Transcribe the records below in their entirety, and leave out each image.

-------- Information shown

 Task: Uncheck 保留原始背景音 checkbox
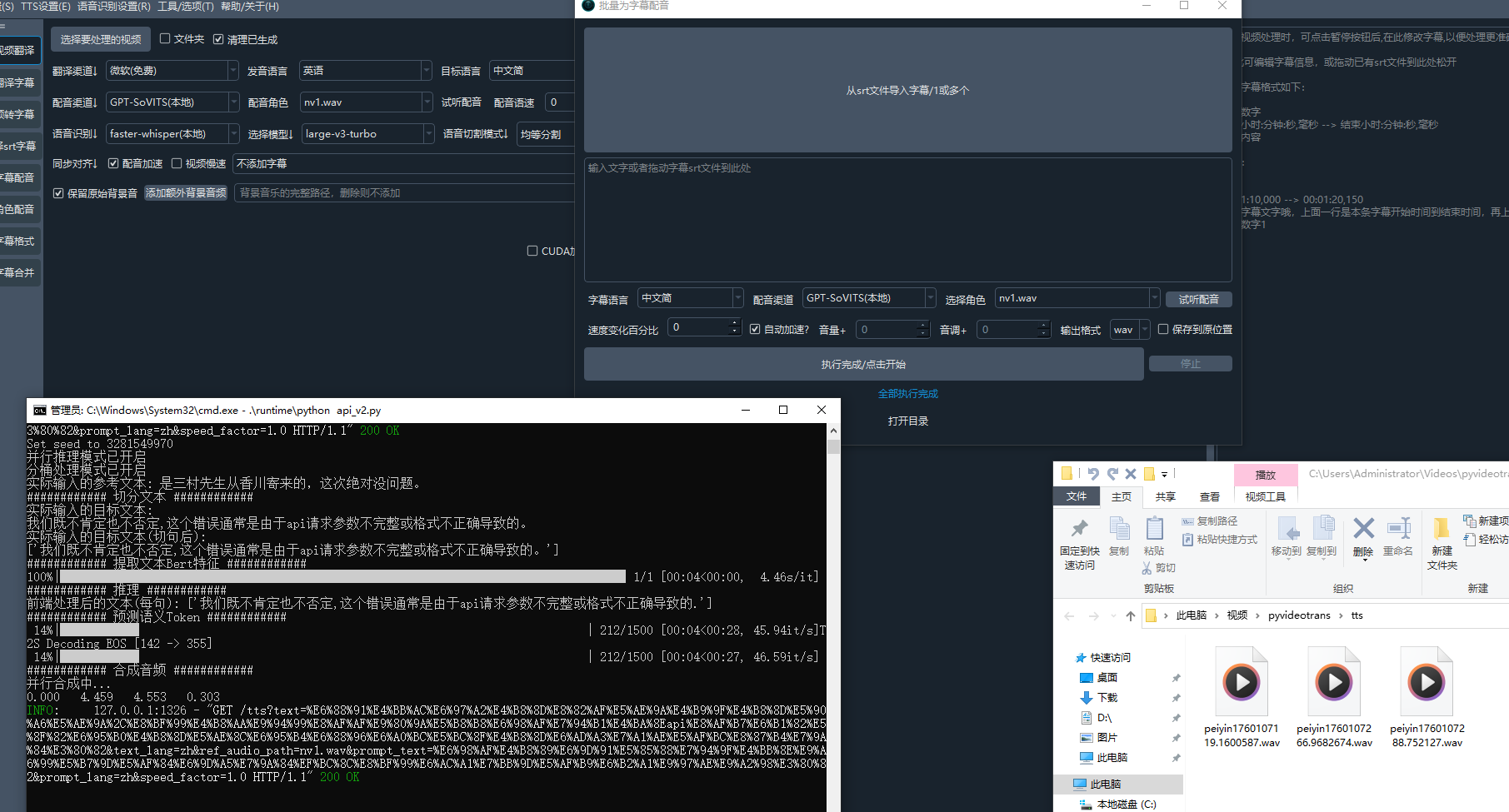(58, 193)
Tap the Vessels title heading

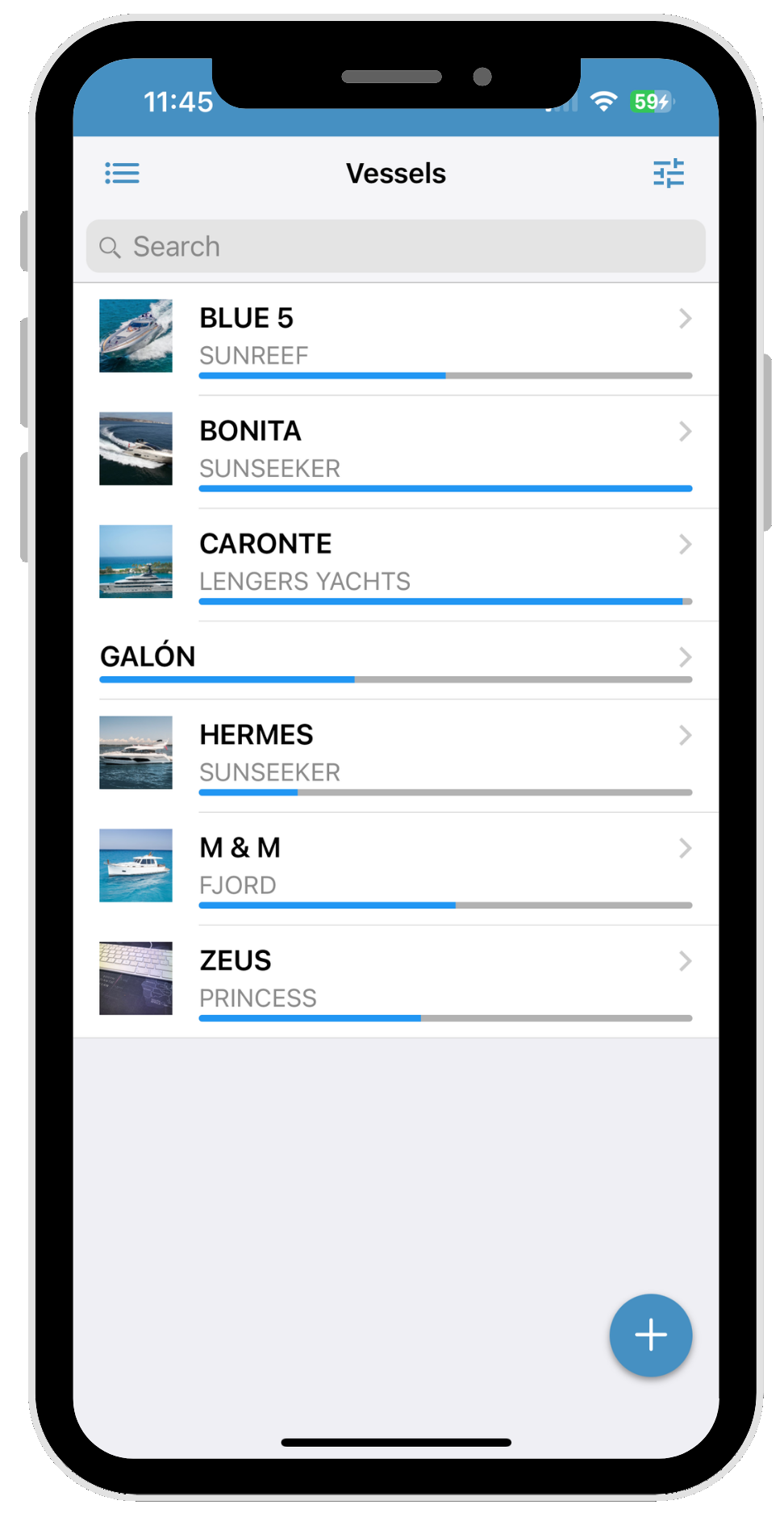(x=396, y=173)
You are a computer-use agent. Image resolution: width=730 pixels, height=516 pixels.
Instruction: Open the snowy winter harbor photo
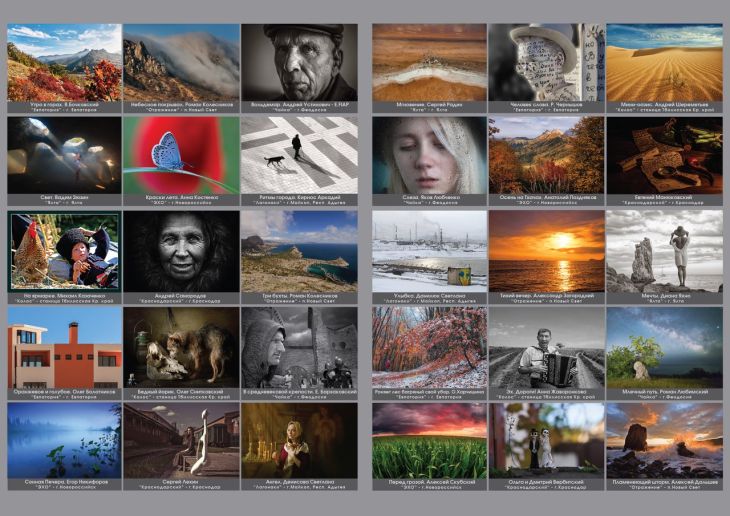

----------------

**Answer to the problem**
 Task: Uncheck 保留原始背景音 checkbox
(58, 193)
Tap the Vessels title heading

(x=396, y=173)
You are a computer-use agent. Image resolution: width=730 pixels, height=516 pixels.
Instruction: Open the snowy winter harbor photo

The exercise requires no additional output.